Dara Friedman is a German-born artist and filmmaker working in Miami and New York. She uses everyday sights, sounds, and natural phenomena as the raw material for artworks that reverberate with emotional energy. With a background in structural film and dance, Friedman’s work calls for a radical reduction of form to its most essential properties. In place of linear storylines, her films and site-specific works typically portray straightforward actions and situations that unfold according to predetermined rules and guidelines. Yet for all of Friedman’s strenuous logic and discipline, her approach remains unabashedly sensual and emotive. Bearing rich imagery and a strong emphasis on bodily experience, her works generate moments of high-pitched, cathartic intensity as well as serene, even euphoric interludes.

Among her numerous solo shows are The Tiger’s Tail, San Carlo, Cremona, Italy (2022); Harburger Kunstverein (2019), a mid-career survey Dara Friedman: Perfect Stranger, Pérez Art Museum Miami (2017-2018), accompanied by a catalog raisonée published by Prestel, Aspen Art Museum (2017), Hammer Museum, Los Angeles (2014), Museum of Contemporary Art of Detroit (2014), Contemporary Art Museum of Raleigh, North California (2012), Public Art Fund New York (2007), and Gavin Brown’s Enterprise, New York (1998, 2000, 2002, 2007, 2011, 2014 and 2017), Galleria Massimo Minini, Brescia, Italy (2002), Supportico Lopez, Berlin (2017), Galleria Franco Noero, Turin, Italy (2018), Kayne Griffin Corcoran (2014, 2017). Screenings and discussions of an on-going storytelling project Sky Woman Women (2024) have taken place at Buffalo Albright Knox Museum of Art, The New School for Social Research, Vassar College, Syracuse University, and other universities.

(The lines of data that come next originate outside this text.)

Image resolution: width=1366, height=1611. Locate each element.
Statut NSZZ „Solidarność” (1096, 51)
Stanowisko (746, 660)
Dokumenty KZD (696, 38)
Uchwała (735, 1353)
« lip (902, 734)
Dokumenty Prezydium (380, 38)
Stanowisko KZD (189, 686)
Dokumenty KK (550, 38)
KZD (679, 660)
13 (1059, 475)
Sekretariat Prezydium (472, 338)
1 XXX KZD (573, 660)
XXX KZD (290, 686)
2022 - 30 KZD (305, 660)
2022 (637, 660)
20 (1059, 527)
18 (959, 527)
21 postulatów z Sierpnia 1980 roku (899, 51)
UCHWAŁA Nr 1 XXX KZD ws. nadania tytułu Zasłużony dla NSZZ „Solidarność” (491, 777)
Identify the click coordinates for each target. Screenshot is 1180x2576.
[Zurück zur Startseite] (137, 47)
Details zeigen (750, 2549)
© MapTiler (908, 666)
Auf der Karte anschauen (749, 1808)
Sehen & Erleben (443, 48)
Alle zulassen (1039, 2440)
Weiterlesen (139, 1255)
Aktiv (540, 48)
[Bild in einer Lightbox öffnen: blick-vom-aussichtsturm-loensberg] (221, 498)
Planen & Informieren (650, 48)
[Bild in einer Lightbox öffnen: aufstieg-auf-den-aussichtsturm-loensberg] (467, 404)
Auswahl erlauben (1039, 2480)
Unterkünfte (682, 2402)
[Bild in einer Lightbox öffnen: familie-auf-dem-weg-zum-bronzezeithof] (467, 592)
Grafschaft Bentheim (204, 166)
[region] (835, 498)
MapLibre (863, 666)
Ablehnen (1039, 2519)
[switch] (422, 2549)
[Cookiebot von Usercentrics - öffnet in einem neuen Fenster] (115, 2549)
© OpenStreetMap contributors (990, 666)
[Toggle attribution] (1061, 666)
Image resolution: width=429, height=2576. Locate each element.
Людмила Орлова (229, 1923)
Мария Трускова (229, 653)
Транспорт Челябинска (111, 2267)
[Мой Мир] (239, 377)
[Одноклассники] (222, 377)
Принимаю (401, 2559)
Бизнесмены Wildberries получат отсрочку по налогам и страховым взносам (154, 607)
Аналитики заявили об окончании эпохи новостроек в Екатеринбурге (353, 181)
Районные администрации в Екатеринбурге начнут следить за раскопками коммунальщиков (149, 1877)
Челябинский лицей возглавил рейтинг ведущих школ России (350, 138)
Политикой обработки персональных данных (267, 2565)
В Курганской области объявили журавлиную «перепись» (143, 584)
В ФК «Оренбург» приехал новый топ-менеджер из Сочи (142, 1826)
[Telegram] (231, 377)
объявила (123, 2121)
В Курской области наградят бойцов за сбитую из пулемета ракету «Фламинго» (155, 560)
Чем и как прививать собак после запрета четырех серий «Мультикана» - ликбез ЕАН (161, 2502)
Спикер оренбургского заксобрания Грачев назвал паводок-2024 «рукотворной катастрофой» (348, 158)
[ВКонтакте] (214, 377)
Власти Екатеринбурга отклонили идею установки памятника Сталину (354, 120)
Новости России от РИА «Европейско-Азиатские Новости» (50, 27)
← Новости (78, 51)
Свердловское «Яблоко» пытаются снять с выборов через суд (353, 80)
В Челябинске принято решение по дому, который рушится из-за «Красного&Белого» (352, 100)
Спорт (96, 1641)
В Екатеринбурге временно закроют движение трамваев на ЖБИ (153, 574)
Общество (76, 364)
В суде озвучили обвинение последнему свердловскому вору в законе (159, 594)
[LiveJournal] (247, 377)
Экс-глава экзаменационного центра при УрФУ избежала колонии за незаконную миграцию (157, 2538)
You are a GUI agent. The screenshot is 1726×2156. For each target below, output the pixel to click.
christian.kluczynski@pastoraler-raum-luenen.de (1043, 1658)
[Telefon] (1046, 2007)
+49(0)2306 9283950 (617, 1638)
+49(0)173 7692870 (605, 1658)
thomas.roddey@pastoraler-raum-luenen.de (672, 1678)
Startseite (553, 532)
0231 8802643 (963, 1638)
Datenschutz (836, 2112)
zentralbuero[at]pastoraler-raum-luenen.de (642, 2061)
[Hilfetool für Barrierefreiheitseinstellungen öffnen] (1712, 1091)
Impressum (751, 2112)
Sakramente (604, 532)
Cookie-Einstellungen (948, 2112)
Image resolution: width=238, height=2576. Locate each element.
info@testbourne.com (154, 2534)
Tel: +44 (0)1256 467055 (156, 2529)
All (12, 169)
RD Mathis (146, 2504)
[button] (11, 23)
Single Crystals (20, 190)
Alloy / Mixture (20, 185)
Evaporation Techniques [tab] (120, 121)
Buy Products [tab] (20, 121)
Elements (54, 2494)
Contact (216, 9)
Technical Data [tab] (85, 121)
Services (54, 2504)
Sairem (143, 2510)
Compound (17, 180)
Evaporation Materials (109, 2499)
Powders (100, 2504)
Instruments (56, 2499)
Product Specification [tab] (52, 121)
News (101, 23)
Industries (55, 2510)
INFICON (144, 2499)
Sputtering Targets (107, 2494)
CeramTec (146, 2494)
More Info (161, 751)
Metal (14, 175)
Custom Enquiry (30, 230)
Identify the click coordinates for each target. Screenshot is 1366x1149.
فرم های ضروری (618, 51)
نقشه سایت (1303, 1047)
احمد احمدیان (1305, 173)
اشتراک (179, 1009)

In addition to her exhibitions, Friedman has realized a series of permanent Environmental Earthworks, including Schlangensonne, Lanz’scher Park, Düsseldorf, Germany (2025); The Tiger’s Tail, San Carlo, Cremona, Italy (2022); River Hill (Silo City, Buffalo, University at Buffalo Arts Collaboratory, 2022); and The Empress (Miami, 2020). Major public collections include The Museum of Modern Art, New York; Whitney Museum of American Art, New York; Hammer Museum, Los Angeles; Pérez Art Museum, Miami; French National Collection, and Julia Stoschek Collection, Düsseldorf. Friedman is a recipient of the Rome Prize (1999) and a Guggenheim Fellow (2019).